(Saved entries)

□ □ □

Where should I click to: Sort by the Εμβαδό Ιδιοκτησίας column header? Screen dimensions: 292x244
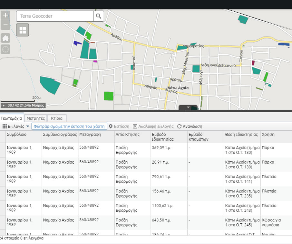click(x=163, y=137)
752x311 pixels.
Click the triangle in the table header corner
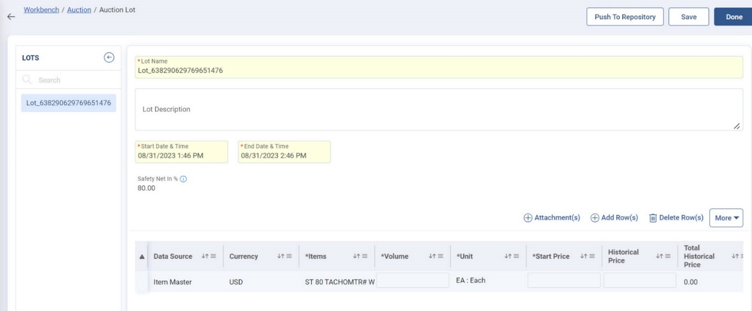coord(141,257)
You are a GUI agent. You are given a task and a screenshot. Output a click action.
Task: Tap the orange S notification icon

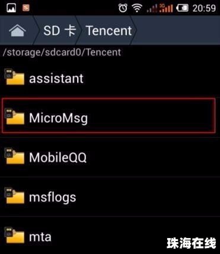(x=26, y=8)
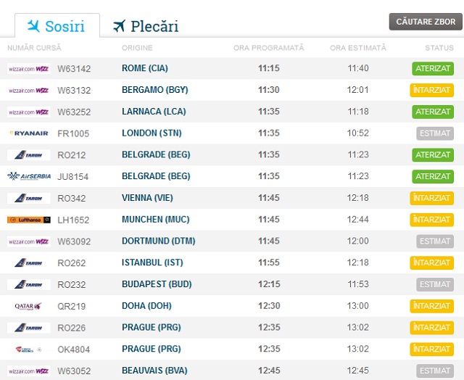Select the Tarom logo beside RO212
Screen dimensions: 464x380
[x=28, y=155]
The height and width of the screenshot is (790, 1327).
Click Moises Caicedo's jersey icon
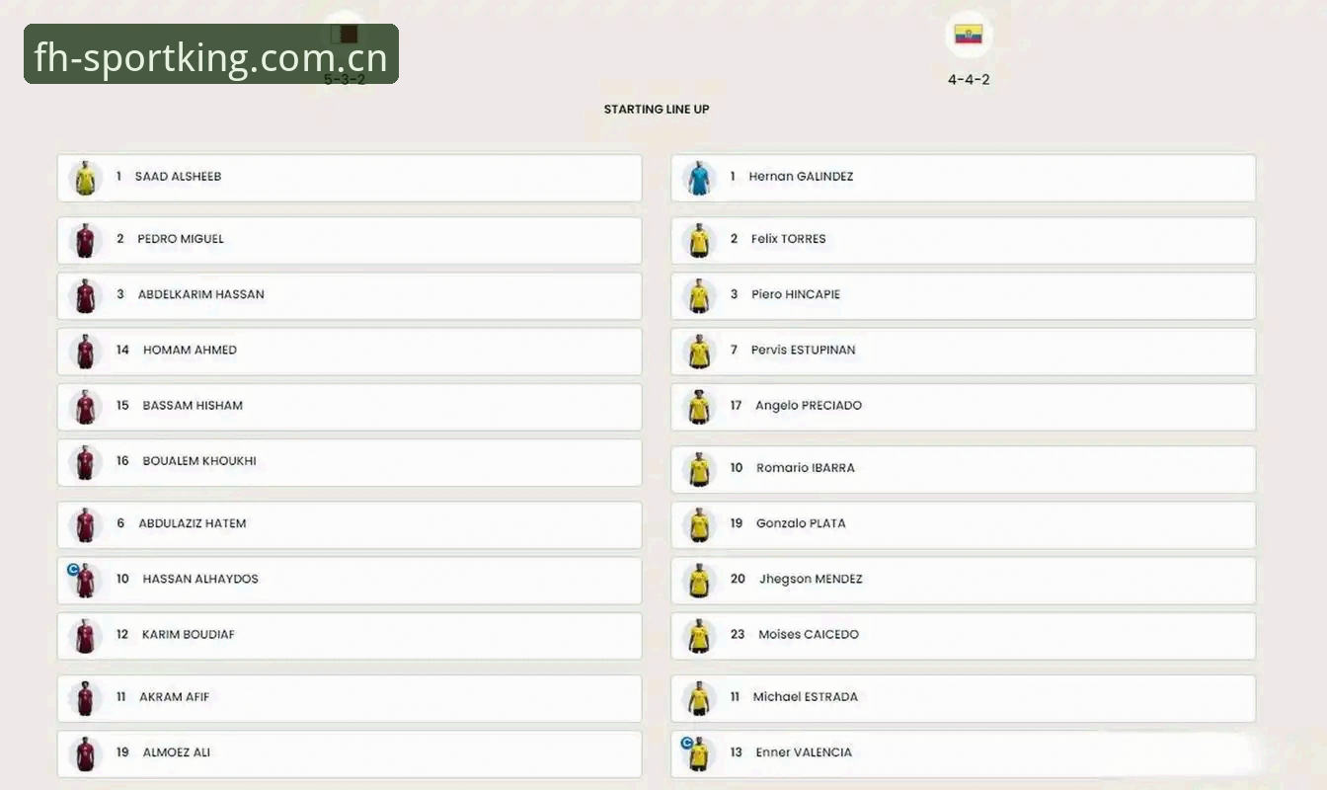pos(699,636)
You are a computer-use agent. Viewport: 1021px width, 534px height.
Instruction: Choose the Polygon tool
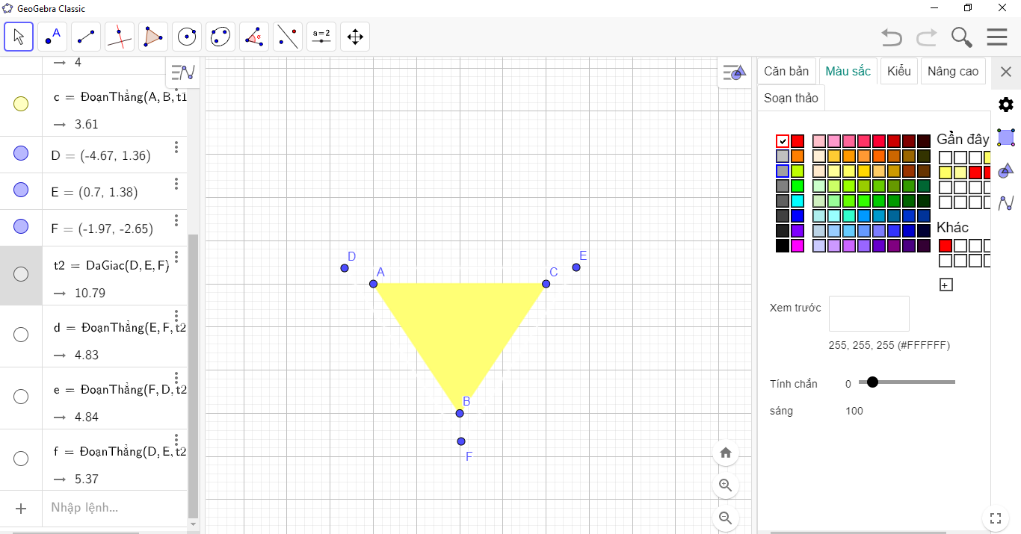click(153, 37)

□ □ □

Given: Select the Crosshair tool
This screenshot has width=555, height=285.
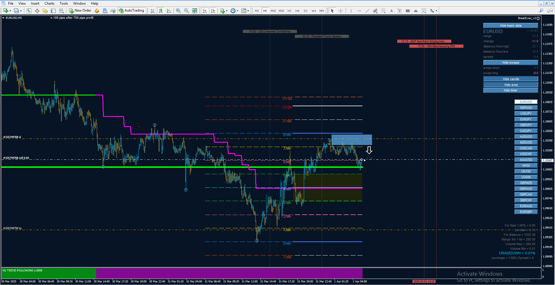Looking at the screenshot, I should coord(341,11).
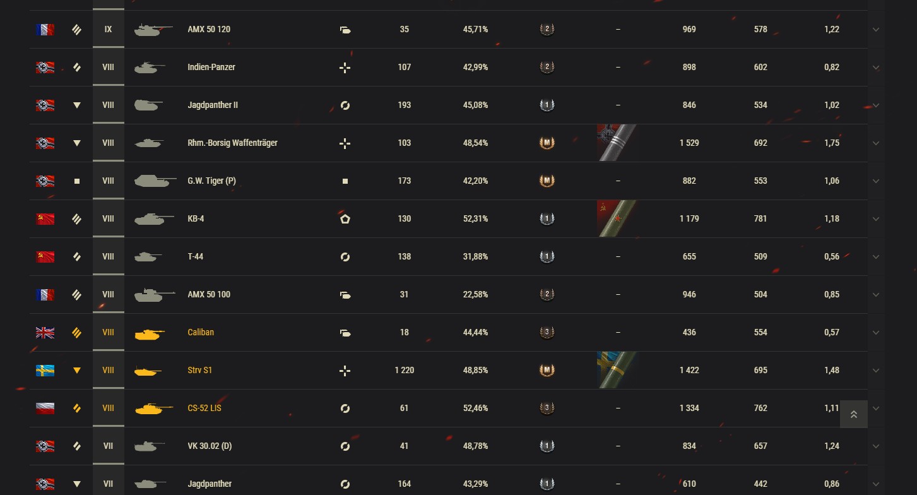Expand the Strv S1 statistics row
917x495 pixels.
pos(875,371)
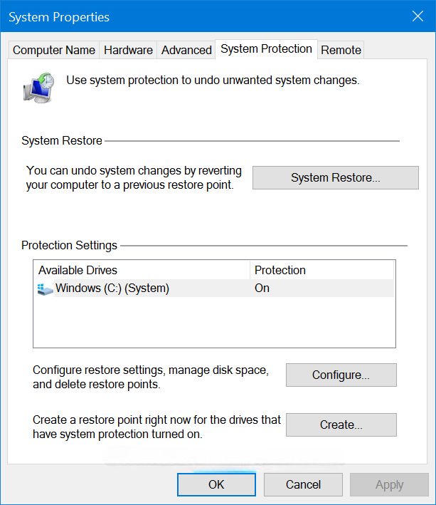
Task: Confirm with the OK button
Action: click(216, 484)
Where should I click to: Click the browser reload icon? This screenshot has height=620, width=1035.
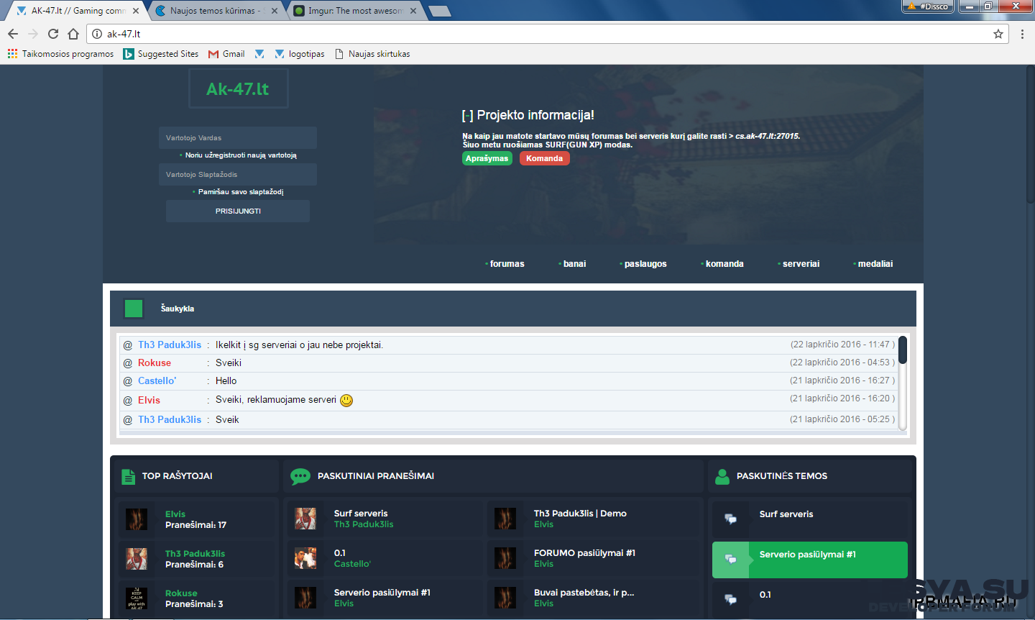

□ □ □

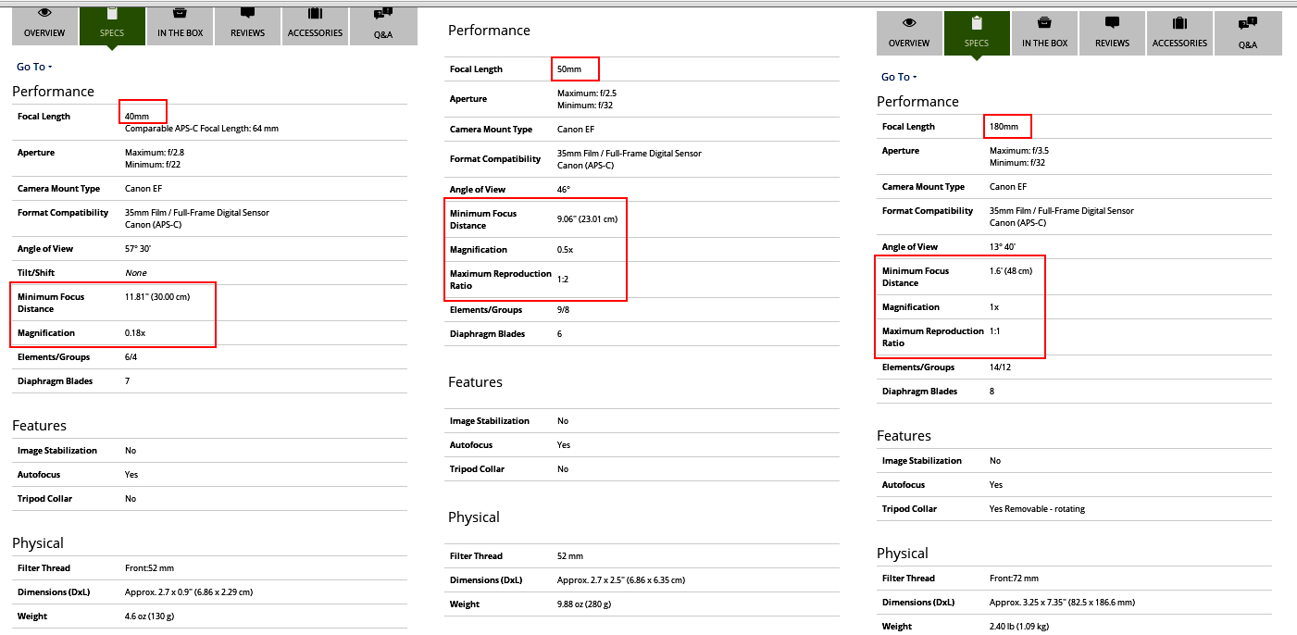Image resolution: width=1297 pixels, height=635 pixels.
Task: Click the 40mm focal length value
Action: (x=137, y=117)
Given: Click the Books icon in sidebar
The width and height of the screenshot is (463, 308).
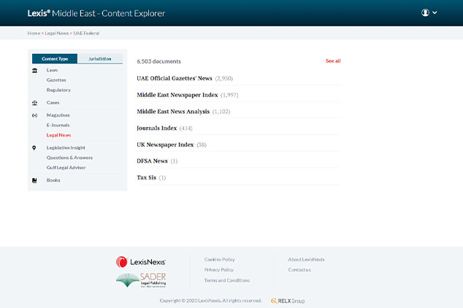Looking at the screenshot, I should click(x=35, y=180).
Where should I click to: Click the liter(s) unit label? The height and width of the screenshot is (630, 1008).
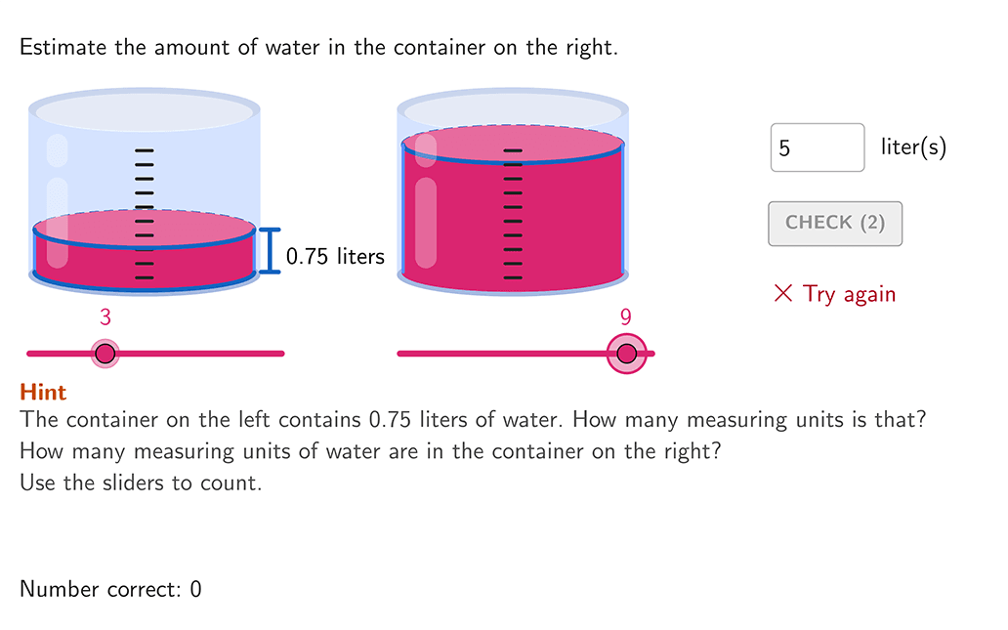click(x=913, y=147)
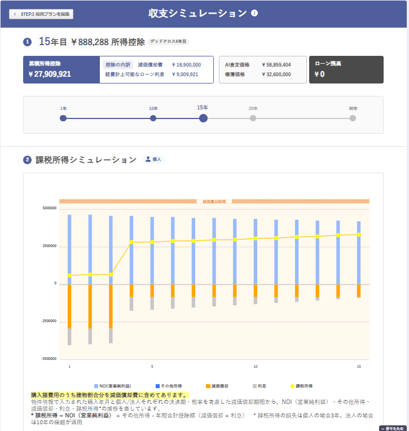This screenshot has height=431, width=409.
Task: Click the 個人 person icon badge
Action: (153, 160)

□ □ □

= Assignment =
What is needed is an exact copy of the lines above from the one with "Given: Select the Crosshair tool" to the one with "Where should I click to: Click the browser", both ends kept, and nothing more; please leave the pictures out.

= Solution to this task =
Given: Select the Crosshair tool
This screenshot has width=555, height=285.
Looking at the screenshot, I should coord(341,11).
Expand the Strv S1 statistics row
917x495 pixels.
pos(875,371)
Task: Confirm with the OK button
Action: click(216, 484)
Where should I click to: Click the browser reload icon? This screenshot has height=620, width=1035.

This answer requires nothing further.